» The request
Print the stretch of records from the line containing "You are a GUI" through the line containing "Streptococcus is located", both ends included, reproducing every line unchanged.

(Extracted data entries)
◆ ◆ ◆ ◆ ◆
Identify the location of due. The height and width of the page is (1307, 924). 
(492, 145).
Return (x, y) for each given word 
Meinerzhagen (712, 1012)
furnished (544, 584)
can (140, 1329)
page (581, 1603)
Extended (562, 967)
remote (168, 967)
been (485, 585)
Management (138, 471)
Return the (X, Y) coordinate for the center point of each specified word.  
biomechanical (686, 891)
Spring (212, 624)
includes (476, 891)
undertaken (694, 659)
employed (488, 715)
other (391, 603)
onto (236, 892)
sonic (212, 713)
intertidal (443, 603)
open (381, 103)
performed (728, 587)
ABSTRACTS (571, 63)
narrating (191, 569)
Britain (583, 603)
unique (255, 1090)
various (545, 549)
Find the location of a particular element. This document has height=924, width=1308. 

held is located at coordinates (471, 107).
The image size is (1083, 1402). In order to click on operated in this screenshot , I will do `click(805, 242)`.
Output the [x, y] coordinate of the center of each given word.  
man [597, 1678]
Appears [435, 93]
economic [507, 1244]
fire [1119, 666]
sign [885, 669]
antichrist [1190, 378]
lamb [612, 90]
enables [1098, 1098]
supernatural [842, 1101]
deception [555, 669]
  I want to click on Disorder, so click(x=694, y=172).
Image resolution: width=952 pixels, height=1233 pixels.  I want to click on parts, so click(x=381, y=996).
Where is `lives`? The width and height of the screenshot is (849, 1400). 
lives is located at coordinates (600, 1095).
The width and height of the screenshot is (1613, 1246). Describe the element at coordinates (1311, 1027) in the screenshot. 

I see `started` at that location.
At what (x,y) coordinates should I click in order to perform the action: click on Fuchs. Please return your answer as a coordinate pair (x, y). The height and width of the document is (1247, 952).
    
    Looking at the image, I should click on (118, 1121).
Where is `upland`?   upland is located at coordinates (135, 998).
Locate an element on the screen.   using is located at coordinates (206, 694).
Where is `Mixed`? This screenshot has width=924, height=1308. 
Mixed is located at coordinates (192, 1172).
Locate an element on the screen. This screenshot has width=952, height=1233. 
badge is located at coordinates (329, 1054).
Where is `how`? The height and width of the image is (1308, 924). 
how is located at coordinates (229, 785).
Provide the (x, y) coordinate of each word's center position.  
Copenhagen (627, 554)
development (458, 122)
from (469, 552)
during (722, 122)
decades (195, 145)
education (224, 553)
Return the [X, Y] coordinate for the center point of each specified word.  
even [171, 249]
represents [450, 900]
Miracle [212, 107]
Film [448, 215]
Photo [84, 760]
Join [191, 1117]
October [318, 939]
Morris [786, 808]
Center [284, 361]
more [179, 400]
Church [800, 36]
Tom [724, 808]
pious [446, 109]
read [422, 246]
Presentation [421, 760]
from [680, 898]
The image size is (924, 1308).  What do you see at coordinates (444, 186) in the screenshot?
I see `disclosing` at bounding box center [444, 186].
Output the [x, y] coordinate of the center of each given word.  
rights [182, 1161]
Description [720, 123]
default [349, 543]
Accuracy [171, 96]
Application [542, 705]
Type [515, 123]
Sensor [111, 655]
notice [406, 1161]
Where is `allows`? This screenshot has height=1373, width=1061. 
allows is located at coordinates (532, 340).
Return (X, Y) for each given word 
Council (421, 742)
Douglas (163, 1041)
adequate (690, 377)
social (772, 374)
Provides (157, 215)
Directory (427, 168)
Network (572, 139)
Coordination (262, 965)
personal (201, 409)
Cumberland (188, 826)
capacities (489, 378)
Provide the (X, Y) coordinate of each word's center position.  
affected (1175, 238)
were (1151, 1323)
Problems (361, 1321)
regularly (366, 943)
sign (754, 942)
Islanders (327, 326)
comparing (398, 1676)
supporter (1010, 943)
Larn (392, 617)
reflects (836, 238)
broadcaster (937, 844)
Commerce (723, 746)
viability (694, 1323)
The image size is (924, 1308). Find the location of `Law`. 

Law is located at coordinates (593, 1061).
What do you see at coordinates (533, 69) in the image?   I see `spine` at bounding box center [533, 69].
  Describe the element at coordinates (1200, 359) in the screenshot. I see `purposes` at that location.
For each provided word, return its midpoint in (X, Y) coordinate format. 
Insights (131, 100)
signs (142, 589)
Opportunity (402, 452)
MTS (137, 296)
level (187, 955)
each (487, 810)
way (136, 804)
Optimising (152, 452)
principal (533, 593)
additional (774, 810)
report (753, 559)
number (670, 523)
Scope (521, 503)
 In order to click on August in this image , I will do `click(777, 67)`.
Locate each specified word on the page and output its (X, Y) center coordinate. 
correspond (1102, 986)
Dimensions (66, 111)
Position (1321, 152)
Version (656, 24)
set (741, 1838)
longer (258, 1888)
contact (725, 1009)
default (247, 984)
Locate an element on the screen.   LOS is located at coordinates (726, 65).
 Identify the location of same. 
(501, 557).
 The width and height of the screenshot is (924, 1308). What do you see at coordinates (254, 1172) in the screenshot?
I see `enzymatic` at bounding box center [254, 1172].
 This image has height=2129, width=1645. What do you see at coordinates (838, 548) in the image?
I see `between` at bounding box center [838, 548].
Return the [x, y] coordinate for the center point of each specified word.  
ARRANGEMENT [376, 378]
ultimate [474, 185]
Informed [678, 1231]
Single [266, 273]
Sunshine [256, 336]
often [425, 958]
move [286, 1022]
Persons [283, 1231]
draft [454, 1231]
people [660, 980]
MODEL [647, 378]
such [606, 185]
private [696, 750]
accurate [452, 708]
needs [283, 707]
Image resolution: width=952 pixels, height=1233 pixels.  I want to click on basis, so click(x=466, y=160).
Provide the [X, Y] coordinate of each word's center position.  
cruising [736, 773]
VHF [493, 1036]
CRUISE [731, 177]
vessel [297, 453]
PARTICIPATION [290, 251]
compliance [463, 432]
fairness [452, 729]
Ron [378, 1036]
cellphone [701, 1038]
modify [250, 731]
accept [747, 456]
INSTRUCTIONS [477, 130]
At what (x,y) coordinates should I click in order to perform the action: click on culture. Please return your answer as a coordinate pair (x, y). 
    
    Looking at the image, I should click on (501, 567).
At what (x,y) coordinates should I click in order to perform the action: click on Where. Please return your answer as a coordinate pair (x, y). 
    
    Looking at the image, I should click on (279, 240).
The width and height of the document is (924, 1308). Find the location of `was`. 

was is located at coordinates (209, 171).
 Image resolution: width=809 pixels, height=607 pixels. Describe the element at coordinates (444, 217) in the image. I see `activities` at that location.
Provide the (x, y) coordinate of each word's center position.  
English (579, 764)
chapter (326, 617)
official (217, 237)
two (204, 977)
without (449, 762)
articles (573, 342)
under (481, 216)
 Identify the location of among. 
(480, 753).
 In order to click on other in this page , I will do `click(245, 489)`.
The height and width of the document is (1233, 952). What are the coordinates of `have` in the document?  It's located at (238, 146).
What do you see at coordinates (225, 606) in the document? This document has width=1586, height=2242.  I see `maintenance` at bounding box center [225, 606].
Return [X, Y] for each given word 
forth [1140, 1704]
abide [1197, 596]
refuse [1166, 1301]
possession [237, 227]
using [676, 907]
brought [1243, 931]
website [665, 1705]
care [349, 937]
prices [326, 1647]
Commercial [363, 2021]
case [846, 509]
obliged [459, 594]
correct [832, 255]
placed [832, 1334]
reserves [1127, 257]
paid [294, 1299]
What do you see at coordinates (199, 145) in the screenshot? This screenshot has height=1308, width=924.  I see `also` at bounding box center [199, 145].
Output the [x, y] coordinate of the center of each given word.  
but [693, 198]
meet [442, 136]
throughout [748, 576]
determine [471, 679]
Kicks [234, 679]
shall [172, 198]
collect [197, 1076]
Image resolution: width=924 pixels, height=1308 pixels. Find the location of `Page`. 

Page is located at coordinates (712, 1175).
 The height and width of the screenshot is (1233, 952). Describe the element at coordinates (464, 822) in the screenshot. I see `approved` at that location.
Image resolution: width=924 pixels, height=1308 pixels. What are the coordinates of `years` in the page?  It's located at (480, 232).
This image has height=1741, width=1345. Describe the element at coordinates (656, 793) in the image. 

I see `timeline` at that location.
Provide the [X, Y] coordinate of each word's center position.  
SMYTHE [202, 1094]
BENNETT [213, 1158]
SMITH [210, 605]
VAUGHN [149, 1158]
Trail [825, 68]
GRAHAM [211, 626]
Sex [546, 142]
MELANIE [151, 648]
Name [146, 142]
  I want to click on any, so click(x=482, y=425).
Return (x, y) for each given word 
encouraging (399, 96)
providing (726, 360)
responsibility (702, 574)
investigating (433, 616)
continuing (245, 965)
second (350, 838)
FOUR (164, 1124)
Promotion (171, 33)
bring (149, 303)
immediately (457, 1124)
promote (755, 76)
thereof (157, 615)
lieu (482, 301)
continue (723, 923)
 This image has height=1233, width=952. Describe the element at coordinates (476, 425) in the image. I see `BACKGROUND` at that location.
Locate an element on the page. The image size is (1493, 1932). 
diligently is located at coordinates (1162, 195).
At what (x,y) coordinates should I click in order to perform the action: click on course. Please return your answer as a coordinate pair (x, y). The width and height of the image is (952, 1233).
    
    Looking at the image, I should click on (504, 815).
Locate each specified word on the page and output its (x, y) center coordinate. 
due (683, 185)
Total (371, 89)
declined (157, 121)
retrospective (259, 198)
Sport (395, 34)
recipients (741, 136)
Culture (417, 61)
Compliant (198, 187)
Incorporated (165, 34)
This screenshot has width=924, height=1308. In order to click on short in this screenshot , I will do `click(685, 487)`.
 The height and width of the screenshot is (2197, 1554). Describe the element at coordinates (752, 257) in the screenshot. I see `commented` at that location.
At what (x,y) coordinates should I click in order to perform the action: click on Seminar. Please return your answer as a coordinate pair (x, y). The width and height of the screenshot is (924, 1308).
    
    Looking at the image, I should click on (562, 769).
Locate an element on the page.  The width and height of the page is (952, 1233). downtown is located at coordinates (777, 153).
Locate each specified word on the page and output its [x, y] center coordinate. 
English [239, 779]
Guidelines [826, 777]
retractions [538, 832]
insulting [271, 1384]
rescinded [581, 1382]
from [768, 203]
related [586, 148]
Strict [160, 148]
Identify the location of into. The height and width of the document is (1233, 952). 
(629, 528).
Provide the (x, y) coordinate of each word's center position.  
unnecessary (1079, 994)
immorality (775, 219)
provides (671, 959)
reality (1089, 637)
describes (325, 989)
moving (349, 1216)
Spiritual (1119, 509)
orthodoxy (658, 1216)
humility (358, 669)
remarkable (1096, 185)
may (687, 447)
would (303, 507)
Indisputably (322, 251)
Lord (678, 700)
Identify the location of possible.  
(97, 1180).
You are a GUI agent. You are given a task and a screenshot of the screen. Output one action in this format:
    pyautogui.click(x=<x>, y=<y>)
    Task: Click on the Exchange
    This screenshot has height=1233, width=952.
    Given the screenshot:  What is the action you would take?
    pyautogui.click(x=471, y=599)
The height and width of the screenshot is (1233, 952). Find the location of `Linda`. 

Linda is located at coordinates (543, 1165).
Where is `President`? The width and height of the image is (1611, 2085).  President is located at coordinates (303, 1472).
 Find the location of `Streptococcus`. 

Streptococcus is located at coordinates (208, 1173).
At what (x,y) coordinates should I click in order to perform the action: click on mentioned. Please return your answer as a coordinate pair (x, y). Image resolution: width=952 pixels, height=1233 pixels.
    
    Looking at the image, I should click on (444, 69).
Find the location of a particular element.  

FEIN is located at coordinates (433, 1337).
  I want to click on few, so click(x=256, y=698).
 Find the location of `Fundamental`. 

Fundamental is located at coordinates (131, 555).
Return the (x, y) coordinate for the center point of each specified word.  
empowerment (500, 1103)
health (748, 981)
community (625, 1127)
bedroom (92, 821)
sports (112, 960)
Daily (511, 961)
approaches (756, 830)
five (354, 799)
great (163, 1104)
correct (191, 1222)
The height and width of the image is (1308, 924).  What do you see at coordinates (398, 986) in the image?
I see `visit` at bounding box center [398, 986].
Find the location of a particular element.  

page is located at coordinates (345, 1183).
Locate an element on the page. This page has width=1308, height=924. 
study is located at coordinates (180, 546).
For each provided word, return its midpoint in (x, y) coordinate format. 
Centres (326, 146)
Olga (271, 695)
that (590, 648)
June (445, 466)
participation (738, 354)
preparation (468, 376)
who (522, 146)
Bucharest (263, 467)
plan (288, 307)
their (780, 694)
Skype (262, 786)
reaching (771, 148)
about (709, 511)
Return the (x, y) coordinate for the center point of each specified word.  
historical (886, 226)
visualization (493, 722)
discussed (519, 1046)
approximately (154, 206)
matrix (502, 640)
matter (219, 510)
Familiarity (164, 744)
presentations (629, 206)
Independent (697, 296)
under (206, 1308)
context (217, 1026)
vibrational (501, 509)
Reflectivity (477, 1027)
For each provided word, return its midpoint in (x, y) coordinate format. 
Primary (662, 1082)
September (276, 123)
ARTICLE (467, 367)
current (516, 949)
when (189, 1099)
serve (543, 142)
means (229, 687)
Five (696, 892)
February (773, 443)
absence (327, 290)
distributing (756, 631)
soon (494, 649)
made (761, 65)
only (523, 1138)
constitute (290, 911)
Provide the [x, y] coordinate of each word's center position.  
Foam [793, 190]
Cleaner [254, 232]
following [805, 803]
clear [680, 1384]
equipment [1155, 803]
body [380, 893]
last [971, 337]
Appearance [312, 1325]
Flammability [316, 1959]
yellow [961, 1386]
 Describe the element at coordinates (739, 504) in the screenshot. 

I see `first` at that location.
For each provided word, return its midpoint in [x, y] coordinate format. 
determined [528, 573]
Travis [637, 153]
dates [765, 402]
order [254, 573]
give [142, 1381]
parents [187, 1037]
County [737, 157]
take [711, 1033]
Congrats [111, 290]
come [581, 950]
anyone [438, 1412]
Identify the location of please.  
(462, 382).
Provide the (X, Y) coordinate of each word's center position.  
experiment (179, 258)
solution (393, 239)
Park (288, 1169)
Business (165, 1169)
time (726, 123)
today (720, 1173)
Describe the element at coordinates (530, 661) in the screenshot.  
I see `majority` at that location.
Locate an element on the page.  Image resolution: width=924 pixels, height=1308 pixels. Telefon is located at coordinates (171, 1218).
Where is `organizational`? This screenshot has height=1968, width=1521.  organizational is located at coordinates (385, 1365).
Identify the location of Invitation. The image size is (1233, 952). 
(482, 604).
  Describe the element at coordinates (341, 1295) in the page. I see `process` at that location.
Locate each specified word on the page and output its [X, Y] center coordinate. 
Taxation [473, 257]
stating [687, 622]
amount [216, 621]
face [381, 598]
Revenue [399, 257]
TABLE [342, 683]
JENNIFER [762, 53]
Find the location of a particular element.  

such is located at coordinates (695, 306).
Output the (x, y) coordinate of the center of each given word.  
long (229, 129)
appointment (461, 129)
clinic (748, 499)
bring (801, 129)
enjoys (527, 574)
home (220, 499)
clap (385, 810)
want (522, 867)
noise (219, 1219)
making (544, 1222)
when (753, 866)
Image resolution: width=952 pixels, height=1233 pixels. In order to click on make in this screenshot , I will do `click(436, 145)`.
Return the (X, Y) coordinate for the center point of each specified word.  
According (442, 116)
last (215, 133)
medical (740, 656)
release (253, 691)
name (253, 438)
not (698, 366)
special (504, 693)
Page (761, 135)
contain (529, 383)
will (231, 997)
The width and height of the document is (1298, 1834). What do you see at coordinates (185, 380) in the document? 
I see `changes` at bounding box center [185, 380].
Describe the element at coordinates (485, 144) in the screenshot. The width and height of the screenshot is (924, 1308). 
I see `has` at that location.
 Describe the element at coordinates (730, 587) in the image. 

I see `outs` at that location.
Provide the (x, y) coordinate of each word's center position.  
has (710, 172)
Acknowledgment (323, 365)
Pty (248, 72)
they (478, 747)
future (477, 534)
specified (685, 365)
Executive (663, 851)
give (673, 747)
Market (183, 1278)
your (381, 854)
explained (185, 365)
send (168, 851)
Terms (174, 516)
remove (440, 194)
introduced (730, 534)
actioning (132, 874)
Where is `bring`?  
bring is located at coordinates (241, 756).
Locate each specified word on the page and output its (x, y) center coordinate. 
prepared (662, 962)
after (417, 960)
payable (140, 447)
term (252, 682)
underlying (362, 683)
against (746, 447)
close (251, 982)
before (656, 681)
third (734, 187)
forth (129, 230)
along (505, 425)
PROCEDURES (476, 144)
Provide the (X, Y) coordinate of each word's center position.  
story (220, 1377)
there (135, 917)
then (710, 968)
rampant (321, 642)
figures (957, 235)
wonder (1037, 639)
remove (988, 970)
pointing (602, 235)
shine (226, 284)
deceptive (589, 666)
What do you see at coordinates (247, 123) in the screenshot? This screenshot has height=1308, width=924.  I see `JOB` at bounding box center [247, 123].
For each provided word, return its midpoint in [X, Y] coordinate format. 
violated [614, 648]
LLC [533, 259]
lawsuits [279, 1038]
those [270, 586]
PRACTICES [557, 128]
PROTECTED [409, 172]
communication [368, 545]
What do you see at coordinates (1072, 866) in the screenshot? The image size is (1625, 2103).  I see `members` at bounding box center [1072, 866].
◆ ◆ ◆ ◆ ◆
» Solution for this problem
You are a GUI agent. You are given a task and a screenshot of the screen. Output one action in this format:
    pyautogui.click(x=<x>, y=<y>)
    Task: Click on the Exchange
    This screenshot has height=1233, width=952.
    Given the screenshot:  What is the action you would take?
    pyautogui.click(x=471, y=599)
The height and width of the screenshot is (1233, 952). Find the location of `Linda`. 

Linda is located at coordinates (543, 1165).
Where is `President`? The width and height of the image is (1611, 2085).  President is located at coordinates (303, 1472).
 Find the location of `Streptococcus`. 

Streptococcus is located at coordinates (208, 1173).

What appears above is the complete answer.